▸ Exercise goal
What lines below include the word "agent"? Copy each one.

-----

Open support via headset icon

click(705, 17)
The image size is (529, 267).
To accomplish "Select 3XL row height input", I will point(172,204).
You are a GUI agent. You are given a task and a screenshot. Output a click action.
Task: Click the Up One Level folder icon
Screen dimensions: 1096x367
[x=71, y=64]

-----

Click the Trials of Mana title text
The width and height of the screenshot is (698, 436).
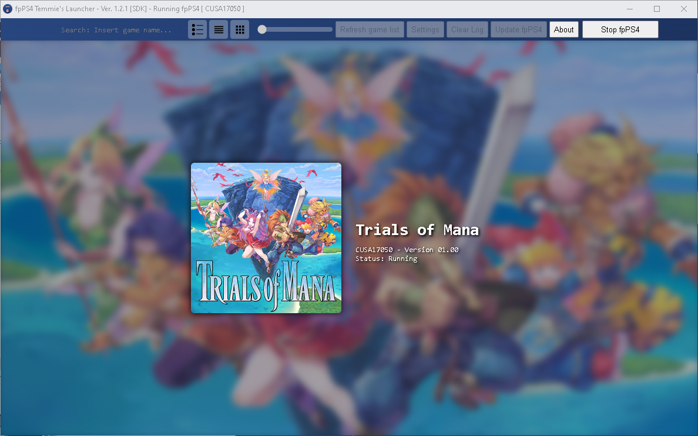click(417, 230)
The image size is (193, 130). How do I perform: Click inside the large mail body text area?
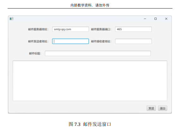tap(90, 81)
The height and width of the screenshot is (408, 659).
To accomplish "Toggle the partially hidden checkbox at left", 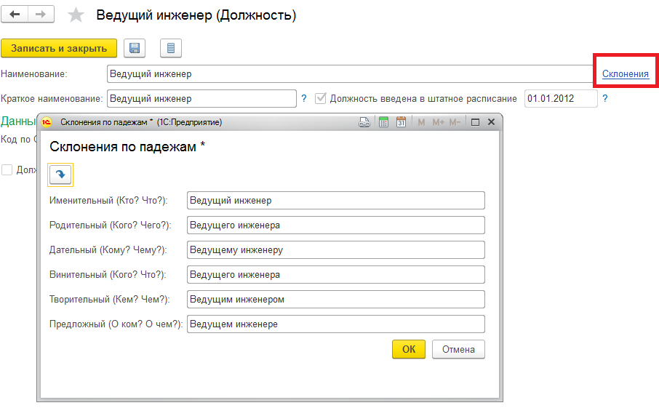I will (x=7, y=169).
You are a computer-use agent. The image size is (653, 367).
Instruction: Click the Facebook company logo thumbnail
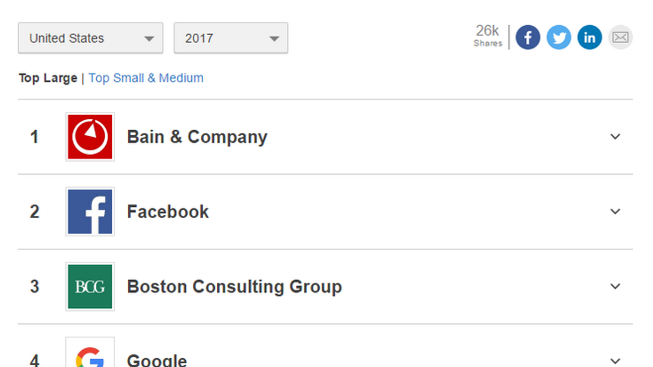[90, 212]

-----

▸ Reply to the exercise
You are a GUI agent. You are given a task and a screenshot. Output a click action.
You are a computer-use agent. The image size is (653, 367).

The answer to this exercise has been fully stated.